Writer/director Lena Dunham burst onto the independent film scene in 2010 with her feature film debut Tiny Furniture, a film that evoked an entire generation's sense of stasis, an inability to launch into a world that didn’t seem all that excited to have us. Dunham’s career took off after that, with the long-running HBO series Girls perhaps her best-known work. Now, Dunham returns with her first feature film in over a decade, and though she’s talked about Sharp Stick being a film born of her own deep soul searching during the pandemic, it plays more like the messy work of someone trying to make what she thinks we thinks she wants to make.
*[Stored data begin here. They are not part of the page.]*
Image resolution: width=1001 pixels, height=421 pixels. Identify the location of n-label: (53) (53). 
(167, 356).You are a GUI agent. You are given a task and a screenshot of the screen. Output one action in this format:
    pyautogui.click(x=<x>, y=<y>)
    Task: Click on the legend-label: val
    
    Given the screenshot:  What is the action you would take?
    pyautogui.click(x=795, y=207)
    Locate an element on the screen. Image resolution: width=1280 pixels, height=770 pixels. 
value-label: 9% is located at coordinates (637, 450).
Yeah, it’s complicated.
Dunham starred in Tiny Furniture; here, she casts herself in a supporting but pivotal role as Heather, the mother of Zach (Liam Michel Saux), a tween with Down’s syndrome whom the film’s main character, Sarah Jo (Kristine Froseth), babysits. Sarah Jo is a 26-year-old woman who’s emotional and sexual development has been stunted by, well, it’s not entirely clear what. She had a full hysterectomy as a teen, and as a result entered menopause early, thus royally messing with her internal sense of desire and sensuality, among other things. She lives with her mother, Marilyn (a scene-stealing Jennifer Jason Leigh), and sister Treina (Taylour Paige), both of whom are so entirely different from Sarah Jo it’s nearly impossible to believe that this person evolved from living in that environment.
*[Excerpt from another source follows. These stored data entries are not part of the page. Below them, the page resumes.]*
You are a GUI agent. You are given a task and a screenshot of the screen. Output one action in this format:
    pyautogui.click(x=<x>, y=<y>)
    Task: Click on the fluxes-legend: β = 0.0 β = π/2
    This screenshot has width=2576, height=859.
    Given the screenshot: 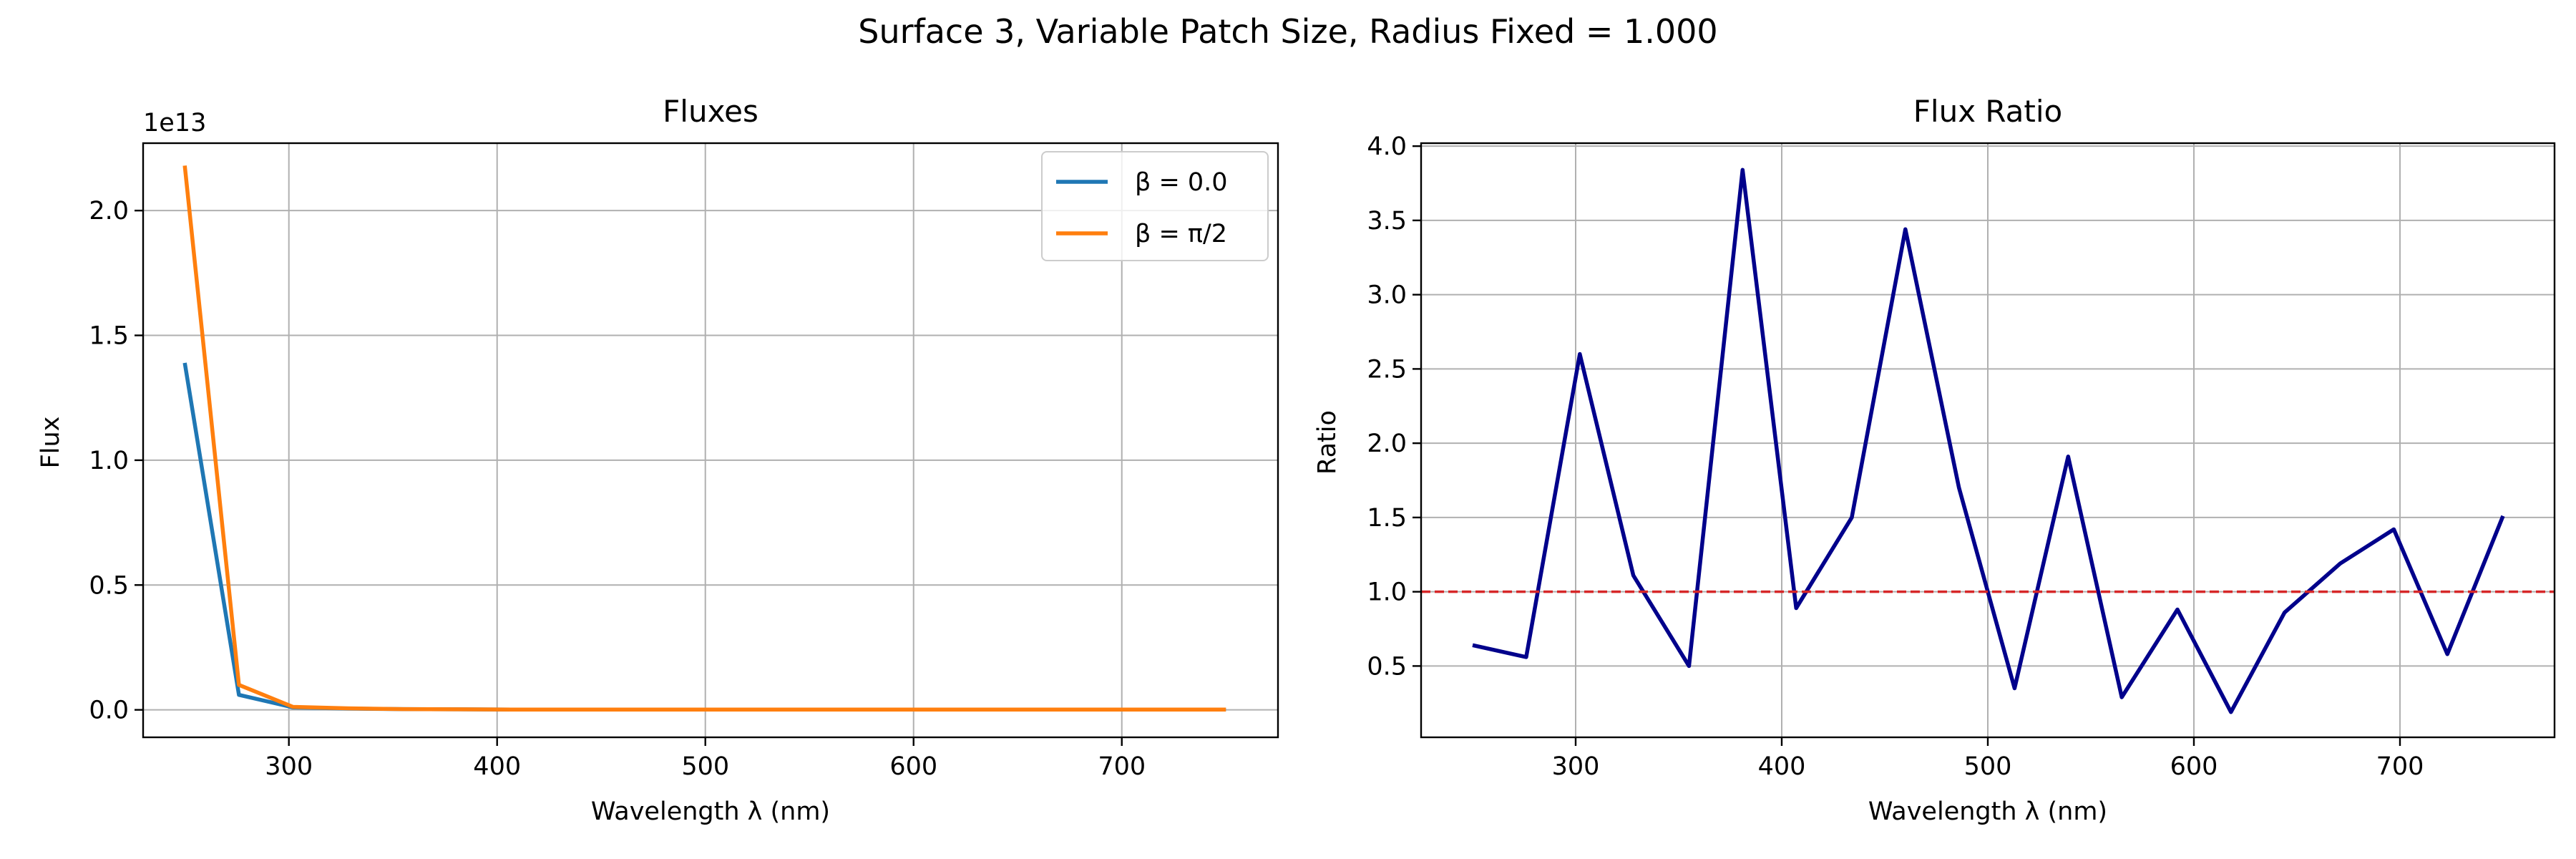 What is the action you would take?
    pyautogui.click(x=1155, y=206)
    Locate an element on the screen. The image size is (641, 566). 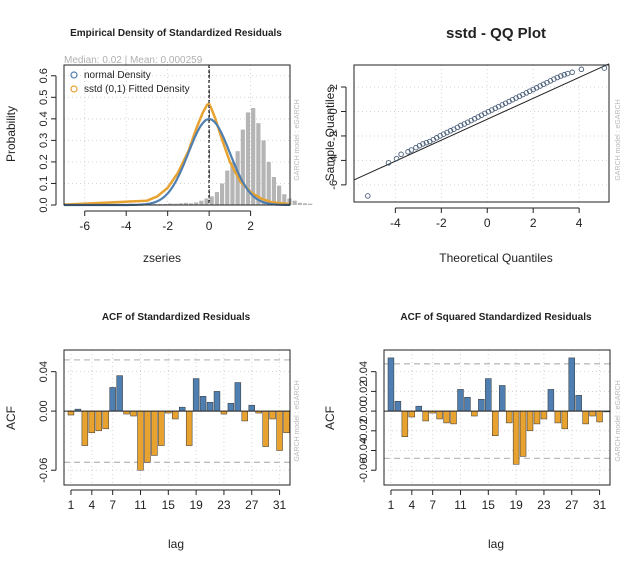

The plot kicks in when Sarah Jo decides that it’s finally time to lose her virginity and the only man in her orbit who is a reasonable candidate is Zach’s dad and Heather’s husband, Josh (a mop-headed Jon Bernthal). Their initial seduction scene is so cringeworthy it’s practically unwatchable, as Dunham has made no effort whatsoever to instill in her audiences any sense of sympathy (or empathy) for Sarah Jo. Soon, SJ (as she takes to being called) has such a backwards idea about sex and its function in adult relationships that she embarks on a bizarre quest to jam in (no pun intended) every sexual experience she can think of so as to be well versed enough to hold onto a man.
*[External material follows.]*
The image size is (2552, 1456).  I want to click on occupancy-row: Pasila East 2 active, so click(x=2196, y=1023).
Froseth does her best to create a character we can care about, but Dunham’s messy script keeps throwing us off the path just as we get a foothold. There’s an odd subplot to do with a porn star SJ becomes enamored with (Scott Speedman), and he ends up being the only voice of reason in this young woman’s very mixed up, turned around outlook on life. The sort of dysfunction Dunham is hoping to approach on screen is, inherently interesting and complex. Unfortunately, the filmmaker assumes so little of her audience that she reduces both characters and circumstances to empty, unremarkable shells of what they could be, making it all but impossible to find anything worth appreciating here.
Sharp Stick opens in theaters August 5.